なにがし君が、自分の文集を印刷に付そうというのは、それによって名声を得ようとしているわけだ。

此如人之失足而墜井也。

(これ、人の失足して井に墜つるが如きなり。)

これは、人が足を滑らせて井戸に落ちてしまうようなものだ。

若更為之序、豈不猶之下石乎。

(もし更にこれがために序すれば、豈にこれに石を下すがごとからざらんや。)

(わしが)このために序文を書いてやったりすれば、それはさらに井戸の中に石を落としてやるのと同じではないか。

惟其未墜之時、猶可及止。止之而不聴、彼且以入井為安宅也。吾已矣夫。

(これそれ、いまだ墜ちざるの時には、なお止どむるに及ぶべきなり。これを止どむめて聴かず、彼まさに井に入るを宅に安んずると爲すなり。吾、已んぬるかな。)

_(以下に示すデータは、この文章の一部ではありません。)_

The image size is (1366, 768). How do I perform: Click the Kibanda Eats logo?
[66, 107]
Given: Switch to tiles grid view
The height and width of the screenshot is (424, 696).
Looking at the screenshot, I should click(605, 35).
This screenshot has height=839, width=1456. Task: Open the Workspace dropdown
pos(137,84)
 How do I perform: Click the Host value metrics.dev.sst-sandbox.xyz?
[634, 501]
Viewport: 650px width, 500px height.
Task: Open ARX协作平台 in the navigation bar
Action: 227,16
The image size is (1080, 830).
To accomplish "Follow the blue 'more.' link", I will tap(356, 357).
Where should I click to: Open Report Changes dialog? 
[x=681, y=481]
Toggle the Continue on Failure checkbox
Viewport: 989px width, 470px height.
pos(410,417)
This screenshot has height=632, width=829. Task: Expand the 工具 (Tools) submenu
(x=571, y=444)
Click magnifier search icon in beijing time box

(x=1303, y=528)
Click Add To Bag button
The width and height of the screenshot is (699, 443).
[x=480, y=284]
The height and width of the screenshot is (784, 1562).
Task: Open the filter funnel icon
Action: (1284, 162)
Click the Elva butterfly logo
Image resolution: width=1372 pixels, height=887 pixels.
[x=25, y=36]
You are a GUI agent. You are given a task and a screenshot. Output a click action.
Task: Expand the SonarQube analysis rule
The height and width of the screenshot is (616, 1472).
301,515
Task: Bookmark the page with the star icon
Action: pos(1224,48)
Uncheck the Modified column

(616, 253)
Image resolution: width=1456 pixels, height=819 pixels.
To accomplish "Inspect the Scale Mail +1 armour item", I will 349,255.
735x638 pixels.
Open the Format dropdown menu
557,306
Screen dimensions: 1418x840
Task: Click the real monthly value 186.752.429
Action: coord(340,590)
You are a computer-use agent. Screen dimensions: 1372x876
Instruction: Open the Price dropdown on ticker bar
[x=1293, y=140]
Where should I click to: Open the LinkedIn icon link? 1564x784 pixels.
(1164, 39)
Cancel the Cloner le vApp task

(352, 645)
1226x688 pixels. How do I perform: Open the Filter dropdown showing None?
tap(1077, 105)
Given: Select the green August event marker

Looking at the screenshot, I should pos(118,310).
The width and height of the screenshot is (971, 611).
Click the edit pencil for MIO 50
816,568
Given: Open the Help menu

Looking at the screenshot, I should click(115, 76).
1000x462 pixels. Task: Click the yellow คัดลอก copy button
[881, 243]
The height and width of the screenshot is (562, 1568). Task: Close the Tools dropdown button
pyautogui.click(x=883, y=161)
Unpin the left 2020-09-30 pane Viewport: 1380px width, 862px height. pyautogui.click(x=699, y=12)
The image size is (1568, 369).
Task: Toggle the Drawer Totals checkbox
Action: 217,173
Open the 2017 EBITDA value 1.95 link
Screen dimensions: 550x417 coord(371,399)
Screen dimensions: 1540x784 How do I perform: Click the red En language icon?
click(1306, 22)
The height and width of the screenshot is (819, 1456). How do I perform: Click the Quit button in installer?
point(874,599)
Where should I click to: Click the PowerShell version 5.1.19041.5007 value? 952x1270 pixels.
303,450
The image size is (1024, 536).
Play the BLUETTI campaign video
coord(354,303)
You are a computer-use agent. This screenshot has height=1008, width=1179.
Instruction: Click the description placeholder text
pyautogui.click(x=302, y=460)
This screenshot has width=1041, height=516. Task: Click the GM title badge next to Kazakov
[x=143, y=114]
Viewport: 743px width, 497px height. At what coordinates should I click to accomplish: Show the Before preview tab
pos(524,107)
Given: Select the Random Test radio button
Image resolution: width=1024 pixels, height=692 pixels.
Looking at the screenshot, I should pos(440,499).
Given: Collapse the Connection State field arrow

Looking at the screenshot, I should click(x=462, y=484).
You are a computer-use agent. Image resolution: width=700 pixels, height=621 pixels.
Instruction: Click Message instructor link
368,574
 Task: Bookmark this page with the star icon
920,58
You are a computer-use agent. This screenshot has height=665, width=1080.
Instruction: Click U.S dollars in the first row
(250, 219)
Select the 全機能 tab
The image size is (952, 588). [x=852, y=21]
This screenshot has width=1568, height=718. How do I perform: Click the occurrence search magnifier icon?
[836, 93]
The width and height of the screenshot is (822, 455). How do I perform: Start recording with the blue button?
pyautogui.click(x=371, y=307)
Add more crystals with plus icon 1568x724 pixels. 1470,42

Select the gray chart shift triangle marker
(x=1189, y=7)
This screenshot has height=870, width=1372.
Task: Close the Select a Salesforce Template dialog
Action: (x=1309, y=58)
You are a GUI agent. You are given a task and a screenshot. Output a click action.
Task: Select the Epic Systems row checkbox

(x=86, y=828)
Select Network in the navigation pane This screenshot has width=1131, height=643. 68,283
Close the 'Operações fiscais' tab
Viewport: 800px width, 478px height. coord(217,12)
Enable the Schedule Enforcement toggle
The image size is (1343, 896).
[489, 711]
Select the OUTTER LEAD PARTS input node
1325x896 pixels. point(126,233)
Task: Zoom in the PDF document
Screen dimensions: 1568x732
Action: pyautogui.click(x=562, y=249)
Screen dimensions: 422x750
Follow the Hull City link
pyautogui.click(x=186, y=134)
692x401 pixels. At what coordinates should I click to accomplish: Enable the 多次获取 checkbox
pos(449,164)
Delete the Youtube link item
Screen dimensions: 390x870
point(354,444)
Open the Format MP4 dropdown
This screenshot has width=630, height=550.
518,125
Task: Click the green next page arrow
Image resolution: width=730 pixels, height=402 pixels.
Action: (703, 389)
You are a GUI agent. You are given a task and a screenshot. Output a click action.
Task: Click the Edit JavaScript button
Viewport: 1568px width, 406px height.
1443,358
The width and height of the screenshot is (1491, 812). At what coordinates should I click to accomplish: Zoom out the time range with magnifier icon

まだ井戸に落ちていない時なら、なんとか止めてやることも出来ただろう。だが、(井戸に落ちてしまうぞ、と)これを止めてやっても言うことを聞かないのであれば、やつは井戸の中を安心できる家だと思っているのだ。わしにはどうすることもできないなあ。

井戸の中から顔だけ出して、「石落としてくだちゃーい、早く早くー」と言ってるやつがいたら可笑しいですね。

わはははー。

では、あなたは誰に頼まれても、序文や「行状」(死後のその人の言動を称賛する文。お墓に刻んだりする)を書かないのですか。

弾琵琶侑酒、此娼女之所為。其職則然也。

(琵琶を弾じ、酒を侑(すす)むるは、これ娼女の為すところなり。その職なればすなわち然るなり。)

琵琶を弾き、酒を進め(て男のサービスす)るのは、娼婦のすることである。彼女の仕事なんだから当然である。

うわー、また政治的に難しい発言だ。むかしの東洋の人は政治的に間違った人多いなあ。何かが欧米や現代には劣っているんでしょうね。

苟欲請良家女子出而為之、則艴然而怒矣。

(もし良家女子に出でてこれを為せと請わんとすれば、すなわち艴然(ぼつぜん)として怒らん。)

「艴然」は「勃然」と同じです。色をなして怒る。

もし、立派な家のお嬢さんに、奥から出て来て同じことをしろよ、へへへ、と請求したら、すっごい剣幕で怒ってくるであろう。

何以異於是。

(何を以てこれに異ならん。)

これと一体何が違うのだ?

わしは良家の女子だから書きません、と言ってます。トランス・ジェンダーだ。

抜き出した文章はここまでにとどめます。